RECORDS FOR THE TASK:
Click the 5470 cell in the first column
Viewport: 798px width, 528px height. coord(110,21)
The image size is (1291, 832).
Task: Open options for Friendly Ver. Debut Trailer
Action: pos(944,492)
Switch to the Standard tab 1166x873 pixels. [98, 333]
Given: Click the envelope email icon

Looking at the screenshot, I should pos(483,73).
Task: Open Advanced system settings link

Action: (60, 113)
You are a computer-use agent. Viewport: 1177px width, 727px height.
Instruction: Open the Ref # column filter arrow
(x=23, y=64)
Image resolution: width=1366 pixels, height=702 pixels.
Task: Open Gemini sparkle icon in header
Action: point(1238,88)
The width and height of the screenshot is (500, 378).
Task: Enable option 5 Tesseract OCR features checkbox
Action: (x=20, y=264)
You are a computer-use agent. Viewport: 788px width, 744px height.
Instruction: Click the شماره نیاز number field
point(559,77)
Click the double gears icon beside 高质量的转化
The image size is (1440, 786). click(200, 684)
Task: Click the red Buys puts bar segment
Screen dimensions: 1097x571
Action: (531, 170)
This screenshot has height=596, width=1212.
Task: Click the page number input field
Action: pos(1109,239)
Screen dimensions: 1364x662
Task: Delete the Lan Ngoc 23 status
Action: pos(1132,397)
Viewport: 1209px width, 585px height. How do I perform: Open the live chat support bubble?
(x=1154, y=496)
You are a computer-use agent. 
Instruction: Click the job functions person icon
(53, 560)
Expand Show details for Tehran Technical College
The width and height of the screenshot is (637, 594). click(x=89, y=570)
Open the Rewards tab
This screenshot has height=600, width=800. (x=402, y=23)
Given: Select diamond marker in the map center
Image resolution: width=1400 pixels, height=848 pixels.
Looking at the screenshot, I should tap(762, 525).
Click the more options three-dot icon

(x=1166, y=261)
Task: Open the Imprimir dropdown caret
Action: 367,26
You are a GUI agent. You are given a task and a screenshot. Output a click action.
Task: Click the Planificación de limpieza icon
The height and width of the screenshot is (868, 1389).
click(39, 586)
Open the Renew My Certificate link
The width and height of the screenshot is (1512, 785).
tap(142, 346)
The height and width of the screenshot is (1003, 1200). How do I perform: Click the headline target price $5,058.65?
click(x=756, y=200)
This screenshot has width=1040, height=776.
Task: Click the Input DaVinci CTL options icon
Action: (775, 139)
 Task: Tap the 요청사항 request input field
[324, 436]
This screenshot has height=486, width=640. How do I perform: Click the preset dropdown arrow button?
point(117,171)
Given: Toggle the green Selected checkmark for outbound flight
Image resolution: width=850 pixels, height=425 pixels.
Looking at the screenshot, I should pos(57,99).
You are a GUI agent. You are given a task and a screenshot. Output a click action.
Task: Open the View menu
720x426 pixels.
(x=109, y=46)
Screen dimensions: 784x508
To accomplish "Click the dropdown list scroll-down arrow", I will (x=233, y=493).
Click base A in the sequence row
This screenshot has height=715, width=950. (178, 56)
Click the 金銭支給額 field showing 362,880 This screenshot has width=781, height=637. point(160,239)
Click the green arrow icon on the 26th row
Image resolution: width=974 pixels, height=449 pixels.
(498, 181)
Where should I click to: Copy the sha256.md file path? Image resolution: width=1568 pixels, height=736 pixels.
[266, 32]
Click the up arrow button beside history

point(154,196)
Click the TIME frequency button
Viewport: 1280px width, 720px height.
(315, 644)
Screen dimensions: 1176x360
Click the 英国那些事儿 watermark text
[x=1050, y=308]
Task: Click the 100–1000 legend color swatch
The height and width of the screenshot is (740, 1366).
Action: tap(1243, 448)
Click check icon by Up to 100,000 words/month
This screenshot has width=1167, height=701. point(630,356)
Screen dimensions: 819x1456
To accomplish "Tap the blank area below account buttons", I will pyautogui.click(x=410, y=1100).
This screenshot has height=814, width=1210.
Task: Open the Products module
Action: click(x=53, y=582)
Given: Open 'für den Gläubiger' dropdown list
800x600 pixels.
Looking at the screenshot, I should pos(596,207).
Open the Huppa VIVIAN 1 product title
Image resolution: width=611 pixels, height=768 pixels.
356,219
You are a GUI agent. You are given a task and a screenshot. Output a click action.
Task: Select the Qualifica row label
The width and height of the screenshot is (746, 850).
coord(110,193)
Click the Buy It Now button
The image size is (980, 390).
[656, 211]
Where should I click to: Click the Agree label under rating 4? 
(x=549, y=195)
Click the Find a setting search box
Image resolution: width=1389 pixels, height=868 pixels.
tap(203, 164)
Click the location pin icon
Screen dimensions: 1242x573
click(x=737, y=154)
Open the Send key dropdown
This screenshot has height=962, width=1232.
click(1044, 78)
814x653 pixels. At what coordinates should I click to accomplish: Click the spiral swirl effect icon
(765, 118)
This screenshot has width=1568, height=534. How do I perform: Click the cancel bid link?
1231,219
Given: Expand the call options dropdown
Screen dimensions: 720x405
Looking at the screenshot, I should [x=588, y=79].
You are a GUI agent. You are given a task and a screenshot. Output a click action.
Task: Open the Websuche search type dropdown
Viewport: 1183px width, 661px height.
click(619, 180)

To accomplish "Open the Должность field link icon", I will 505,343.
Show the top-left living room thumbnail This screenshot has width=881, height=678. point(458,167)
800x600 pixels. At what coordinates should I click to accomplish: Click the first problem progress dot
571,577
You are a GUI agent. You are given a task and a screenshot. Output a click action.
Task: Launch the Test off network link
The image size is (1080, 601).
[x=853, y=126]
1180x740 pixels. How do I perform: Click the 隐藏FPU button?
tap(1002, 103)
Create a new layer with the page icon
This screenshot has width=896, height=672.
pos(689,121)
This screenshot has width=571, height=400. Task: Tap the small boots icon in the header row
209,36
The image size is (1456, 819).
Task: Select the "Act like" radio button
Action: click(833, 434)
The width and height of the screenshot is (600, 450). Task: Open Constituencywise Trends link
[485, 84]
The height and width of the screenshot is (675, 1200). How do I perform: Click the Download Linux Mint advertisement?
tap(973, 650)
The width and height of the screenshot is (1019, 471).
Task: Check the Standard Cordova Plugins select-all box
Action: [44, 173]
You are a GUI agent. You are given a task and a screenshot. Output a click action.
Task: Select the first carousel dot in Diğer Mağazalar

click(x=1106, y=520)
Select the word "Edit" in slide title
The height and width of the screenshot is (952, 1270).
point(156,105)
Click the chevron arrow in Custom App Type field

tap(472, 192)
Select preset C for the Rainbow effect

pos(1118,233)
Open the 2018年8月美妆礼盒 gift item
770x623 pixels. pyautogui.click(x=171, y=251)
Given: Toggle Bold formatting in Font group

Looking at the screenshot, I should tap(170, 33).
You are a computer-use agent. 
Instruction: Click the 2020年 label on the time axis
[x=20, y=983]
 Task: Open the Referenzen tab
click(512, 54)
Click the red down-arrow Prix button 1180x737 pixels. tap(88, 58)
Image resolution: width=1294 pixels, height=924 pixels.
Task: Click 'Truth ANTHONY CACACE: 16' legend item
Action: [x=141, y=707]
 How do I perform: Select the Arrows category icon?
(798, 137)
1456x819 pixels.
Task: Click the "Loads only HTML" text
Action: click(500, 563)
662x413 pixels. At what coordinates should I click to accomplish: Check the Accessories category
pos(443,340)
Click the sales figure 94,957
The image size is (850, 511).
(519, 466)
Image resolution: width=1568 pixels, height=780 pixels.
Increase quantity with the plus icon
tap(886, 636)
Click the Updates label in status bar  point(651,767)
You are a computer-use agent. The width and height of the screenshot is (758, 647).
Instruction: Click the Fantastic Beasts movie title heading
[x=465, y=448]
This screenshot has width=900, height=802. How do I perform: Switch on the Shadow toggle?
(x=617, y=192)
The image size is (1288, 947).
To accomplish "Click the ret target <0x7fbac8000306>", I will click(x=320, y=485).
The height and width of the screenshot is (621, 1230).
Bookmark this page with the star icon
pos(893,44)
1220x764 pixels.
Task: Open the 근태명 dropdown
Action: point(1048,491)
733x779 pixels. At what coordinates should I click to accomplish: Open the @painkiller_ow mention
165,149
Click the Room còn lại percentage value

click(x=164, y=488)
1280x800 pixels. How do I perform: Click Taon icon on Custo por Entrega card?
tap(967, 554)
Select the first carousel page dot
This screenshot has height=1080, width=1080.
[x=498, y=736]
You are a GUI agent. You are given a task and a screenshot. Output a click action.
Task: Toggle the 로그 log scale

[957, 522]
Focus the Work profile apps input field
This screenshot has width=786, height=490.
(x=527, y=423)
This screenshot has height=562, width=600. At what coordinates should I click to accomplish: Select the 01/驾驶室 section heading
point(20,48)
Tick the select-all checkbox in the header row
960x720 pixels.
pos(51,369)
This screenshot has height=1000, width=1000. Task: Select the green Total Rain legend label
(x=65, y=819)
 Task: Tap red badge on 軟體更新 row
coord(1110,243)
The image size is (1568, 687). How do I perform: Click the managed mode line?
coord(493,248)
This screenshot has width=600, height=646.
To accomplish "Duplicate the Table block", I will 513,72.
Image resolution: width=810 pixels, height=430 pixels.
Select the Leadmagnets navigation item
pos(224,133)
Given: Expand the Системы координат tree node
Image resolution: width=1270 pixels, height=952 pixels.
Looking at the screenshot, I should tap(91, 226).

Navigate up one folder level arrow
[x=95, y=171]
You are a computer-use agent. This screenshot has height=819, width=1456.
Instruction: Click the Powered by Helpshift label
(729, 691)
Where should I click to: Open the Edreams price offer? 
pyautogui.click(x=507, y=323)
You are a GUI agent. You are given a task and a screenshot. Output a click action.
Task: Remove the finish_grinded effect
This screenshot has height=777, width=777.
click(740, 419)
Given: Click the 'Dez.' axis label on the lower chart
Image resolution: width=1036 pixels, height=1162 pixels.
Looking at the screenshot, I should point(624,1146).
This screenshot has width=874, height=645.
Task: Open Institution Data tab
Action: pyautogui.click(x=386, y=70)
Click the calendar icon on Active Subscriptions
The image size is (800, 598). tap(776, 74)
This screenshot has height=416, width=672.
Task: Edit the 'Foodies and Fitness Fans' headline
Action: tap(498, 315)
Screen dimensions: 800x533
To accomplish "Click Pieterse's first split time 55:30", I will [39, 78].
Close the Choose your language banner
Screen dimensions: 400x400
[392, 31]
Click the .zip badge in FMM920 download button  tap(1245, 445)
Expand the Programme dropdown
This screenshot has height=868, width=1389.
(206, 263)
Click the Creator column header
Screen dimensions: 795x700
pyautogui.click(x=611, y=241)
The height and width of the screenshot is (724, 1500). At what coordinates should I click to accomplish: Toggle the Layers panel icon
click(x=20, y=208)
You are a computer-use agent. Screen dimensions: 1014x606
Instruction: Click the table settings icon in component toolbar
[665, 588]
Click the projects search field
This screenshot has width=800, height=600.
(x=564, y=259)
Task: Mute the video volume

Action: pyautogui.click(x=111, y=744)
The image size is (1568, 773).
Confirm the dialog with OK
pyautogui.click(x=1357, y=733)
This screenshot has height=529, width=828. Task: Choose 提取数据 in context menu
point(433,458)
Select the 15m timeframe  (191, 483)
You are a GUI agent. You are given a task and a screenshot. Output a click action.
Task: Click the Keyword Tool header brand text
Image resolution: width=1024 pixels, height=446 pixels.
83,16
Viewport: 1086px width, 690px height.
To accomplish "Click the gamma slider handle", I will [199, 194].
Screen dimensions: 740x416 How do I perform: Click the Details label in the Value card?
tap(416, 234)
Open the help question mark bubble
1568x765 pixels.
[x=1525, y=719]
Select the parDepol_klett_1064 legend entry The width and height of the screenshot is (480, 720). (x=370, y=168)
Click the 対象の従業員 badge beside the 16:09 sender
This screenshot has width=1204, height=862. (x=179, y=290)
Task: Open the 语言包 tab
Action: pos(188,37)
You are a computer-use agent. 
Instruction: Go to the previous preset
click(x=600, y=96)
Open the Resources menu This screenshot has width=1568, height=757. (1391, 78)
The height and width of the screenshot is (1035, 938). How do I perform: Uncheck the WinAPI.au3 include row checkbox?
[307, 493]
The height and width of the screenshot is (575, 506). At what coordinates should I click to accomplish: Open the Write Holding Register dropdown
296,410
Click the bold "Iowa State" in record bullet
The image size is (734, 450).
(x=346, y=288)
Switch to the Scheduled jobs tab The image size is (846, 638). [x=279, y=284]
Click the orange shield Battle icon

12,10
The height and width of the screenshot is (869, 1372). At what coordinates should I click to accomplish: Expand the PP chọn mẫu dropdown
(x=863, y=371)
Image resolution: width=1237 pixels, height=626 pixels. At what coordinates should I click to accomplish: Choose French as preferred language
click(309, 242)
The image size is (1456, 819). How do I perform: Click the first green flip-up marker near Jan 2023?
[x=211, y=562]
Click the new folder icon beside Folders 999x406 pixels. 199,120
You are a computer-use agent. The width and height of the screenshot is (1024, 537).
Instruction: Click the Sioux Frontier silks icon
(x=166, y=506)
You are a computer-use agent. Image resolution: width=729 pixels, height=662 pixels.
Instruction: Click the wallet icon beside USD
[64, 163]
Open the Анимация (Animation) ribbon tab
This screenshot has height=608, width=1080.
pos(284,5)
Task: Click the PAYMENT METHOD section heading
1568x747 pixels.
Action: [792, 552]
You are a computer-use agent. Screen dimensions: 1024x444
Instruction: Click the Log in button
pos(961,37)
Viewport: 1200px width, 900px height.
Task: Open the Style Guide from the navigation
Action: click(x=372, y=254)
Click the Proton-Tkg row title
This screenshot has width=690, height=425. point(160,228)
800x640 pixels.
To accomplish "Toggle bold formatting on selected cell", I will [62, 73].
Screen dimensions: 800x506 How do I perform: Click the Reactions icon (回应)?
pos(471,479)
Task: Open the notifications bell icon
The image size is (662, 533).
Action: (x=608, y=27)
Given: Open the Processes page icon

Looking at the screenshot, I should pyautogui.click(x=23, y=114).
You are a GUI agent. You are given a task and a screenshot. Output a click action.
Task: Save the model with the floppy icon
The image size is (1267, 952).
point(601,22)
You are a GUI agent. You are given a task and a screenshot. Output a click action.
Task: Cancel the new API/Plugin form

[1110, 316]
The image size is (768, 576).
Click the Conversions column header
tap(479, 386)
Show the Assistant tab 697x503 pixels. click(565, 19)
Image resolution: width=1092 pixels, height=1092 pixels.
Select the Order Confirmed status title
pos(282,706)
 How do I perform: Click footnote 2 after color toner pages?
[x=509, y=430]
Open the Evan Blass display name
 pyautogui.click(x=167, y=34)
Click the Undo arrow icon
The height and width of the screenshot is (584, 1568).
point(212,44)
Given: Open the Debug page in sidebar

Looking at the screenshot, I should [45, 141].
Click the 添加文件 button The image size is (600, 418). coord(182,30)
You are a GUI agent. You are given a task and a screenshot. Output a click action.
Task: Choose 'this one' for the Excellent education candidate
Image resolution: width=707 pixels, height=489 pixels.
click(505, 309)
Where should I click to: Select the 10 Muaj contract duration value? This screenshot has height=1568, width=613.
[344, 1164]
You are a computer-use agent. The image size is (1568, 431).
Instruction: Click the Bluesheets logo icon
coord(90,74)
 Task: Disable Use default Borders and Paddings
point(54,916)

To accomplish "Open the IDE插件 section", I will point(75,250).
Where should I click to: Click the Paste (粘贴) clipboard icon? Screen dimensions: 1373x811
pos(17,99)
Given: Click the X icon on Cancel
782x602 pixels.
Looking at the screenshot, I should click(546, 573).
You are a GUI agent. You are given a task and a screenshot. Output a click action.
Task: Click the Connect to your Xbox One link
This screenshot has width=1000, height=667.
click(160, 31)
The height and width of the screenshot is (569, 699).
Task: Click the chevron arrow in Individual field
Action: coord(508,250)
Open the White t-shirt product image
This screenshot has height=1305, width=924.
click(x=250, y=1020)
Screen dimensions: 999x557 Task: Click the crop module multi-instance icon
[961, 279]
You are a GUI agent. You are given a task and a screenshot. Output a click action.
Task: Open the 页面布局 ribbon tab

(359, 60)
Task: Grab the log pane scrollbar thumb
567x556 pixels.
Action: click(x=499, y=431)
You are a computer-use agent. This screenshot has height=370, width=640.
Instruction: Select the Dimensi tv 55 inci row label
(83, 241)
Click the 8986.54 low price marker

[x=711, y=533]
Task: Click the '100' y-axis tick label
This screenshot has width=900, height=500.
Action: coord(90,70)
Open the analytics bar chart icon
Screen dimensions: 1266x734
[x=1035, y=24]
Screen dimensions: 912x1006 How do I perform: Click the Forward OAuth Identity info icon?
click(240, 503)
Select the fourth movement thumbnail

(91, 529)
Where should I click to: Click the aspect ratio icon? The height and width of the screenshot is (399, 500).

PROBLEM REQUIREMENTS: Filter the data above down to lines with the word "your", and copy them.

SOLVED PROBLEM:
Close the Choose your language banner
Task: Click the Connect to your Xbox One link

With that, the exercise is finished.